Johan et Marianne sont mariés depuis dix ans. Lui est professeur et chercheur dans une quelconque discipline pipo à l’université, tandis qu’elle est avocate spécialisée dans les affaires de divorce. Ce sont des gens aisés, qui vivent dans une belle maison, s’entendent bien avec leurs amis et leurs familles, et élèvent consciencieusement leurs deux filles. Tout semble sans nuage – le film s’ouvre sur une séquence où les deux époux étalent leur bonheur conjugal devant deux journalistes venus écrire un article sur eux. Evidemment (ce ne serait pas super passionnant sinon), cette belle façade ne va pas tarder à se fissurer.

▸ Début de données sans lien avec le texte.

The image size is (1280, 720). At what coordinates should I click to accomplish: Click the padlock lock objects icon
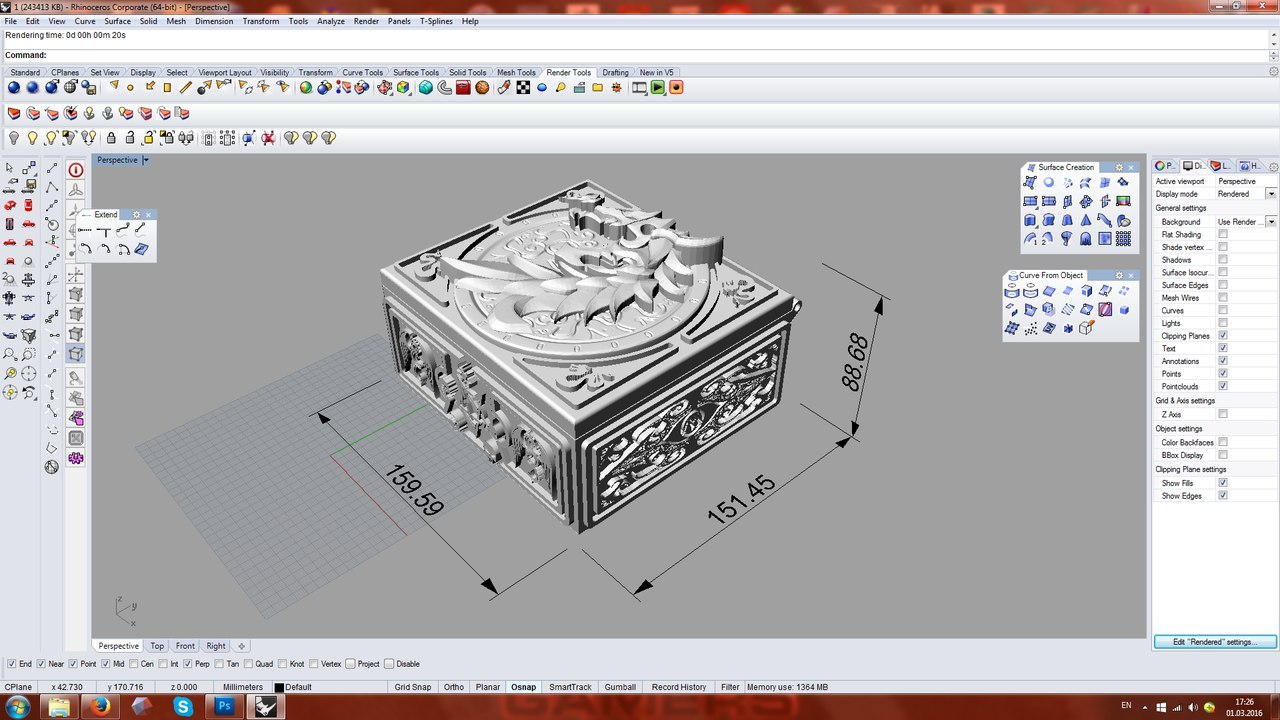(111, 138)
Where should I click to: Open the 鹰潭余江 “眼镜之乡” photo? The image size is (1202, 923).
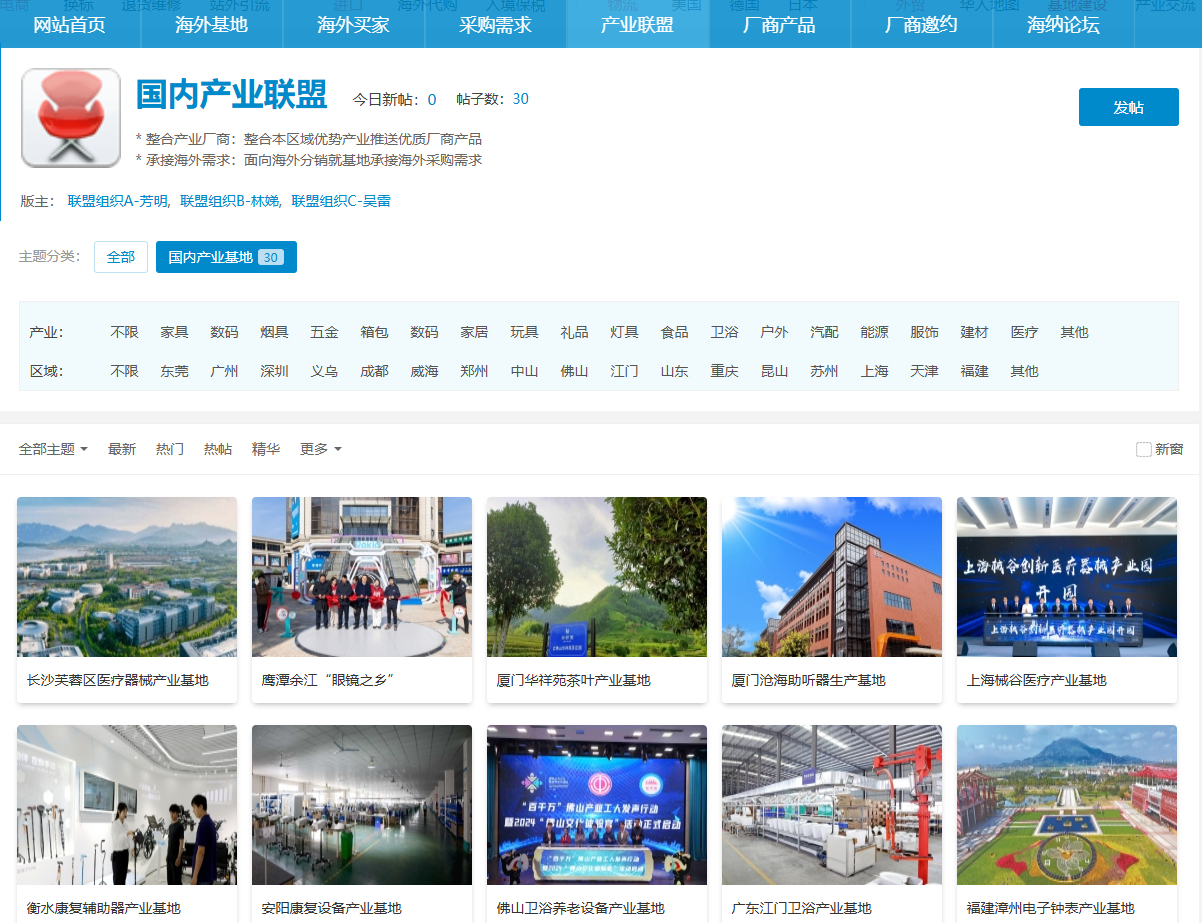[361, 577]
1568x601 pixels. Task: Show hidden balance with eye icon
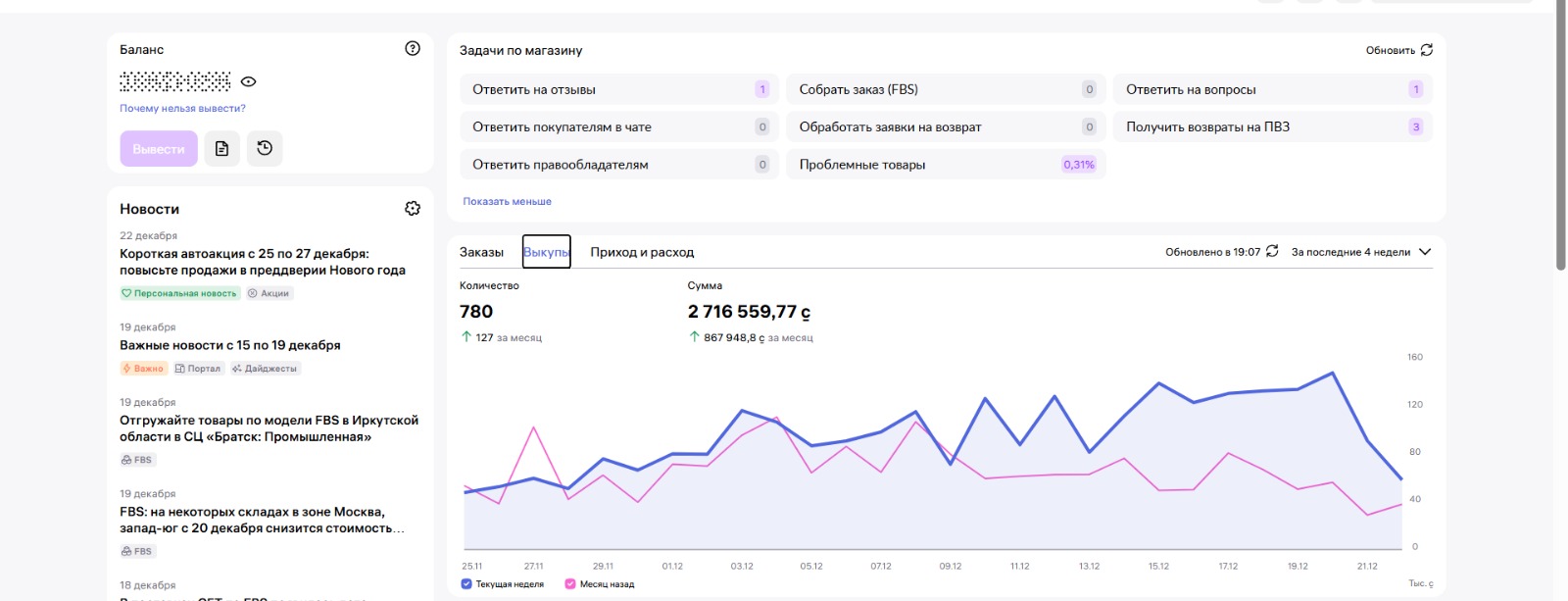[x=249, y=82]
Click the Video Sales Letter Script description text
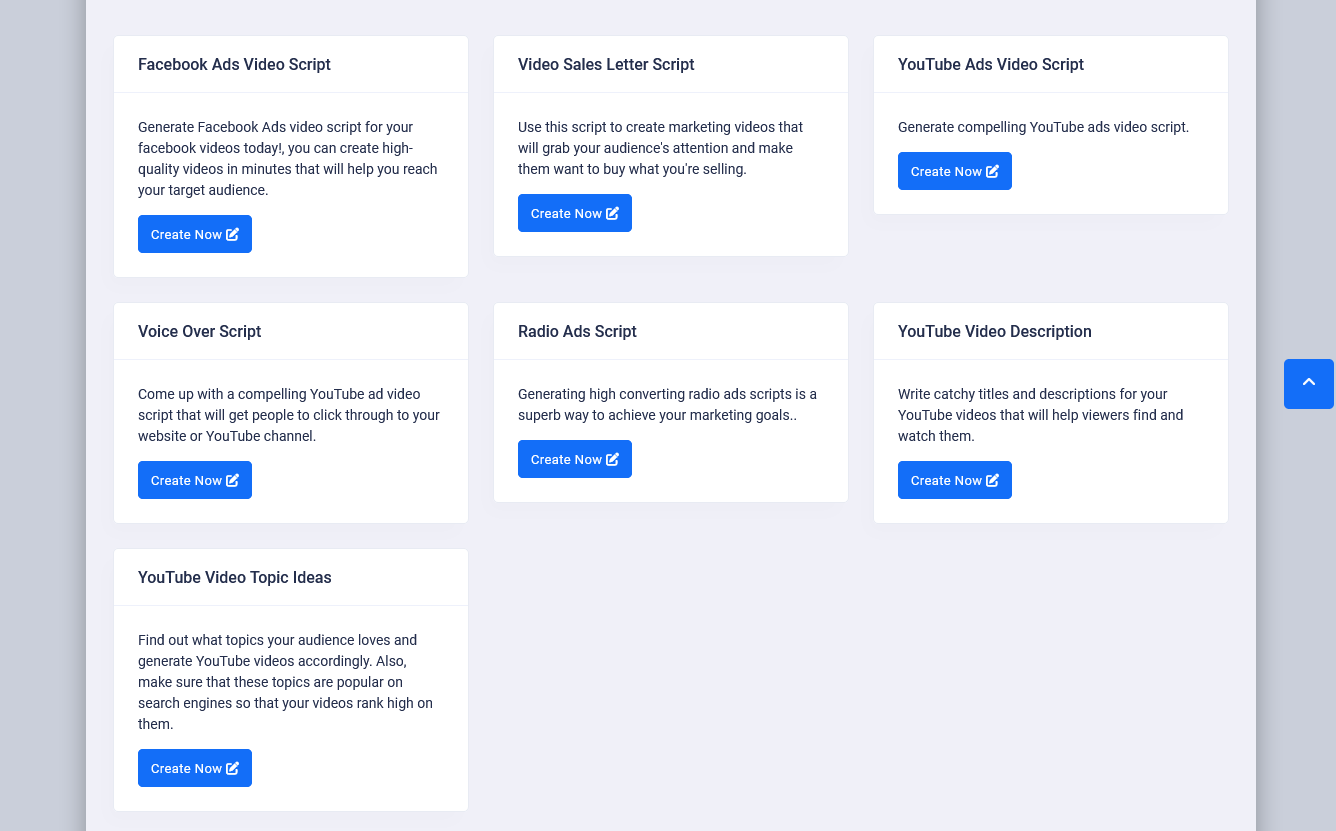The width and height of the screenshot is (1336, 831). click(x=660, y=148)
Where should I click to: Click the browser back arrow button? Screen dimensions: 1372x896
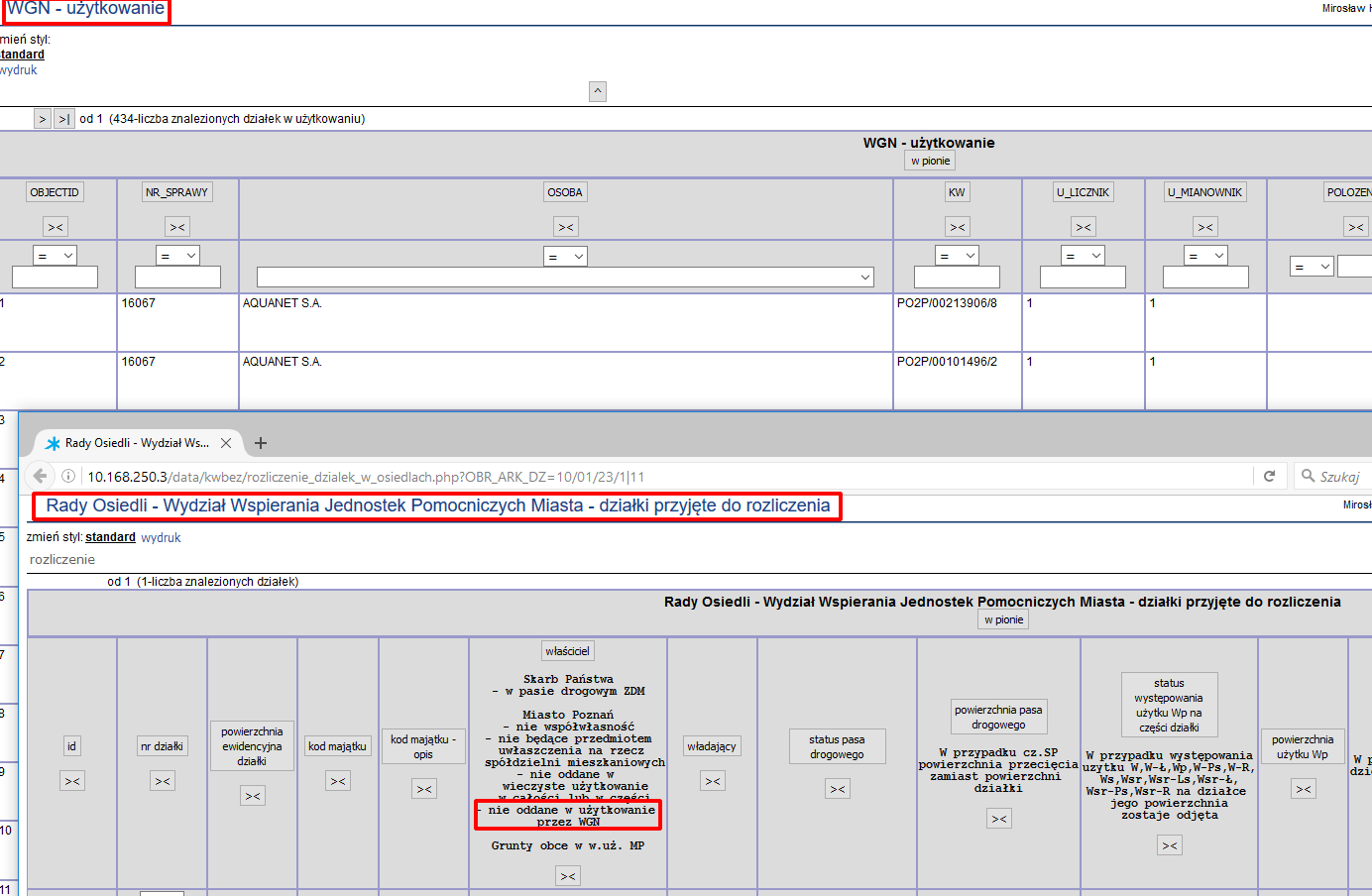(x=40, y=476)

C’est avec ses six longues séquences que Bergman va conter leur histoire, couvrant dix ans de leurs vies.
De prime abord, le film peut rebuter par sa longueur et son format. Heureusement, Bergman est à la fois un grand conteur et un fabuleux metteur en scène, qui ne semble jamais à court d’idées. Ainsi, chaque séquence s’inscrit grossièrement dans la continuité de la précédente, mais en est majoritairement indépendante, possède un ton unique, un cadre différent et apporte un traitement et des éléments nouveaux au récit. De cette manière, il n’y a donc jamais de redite, nulle routine ne s’installe, et l’on ne s’ennuie donc pas un instant (et, sur cent-soixante minutes de film, cela n’a pas de prix).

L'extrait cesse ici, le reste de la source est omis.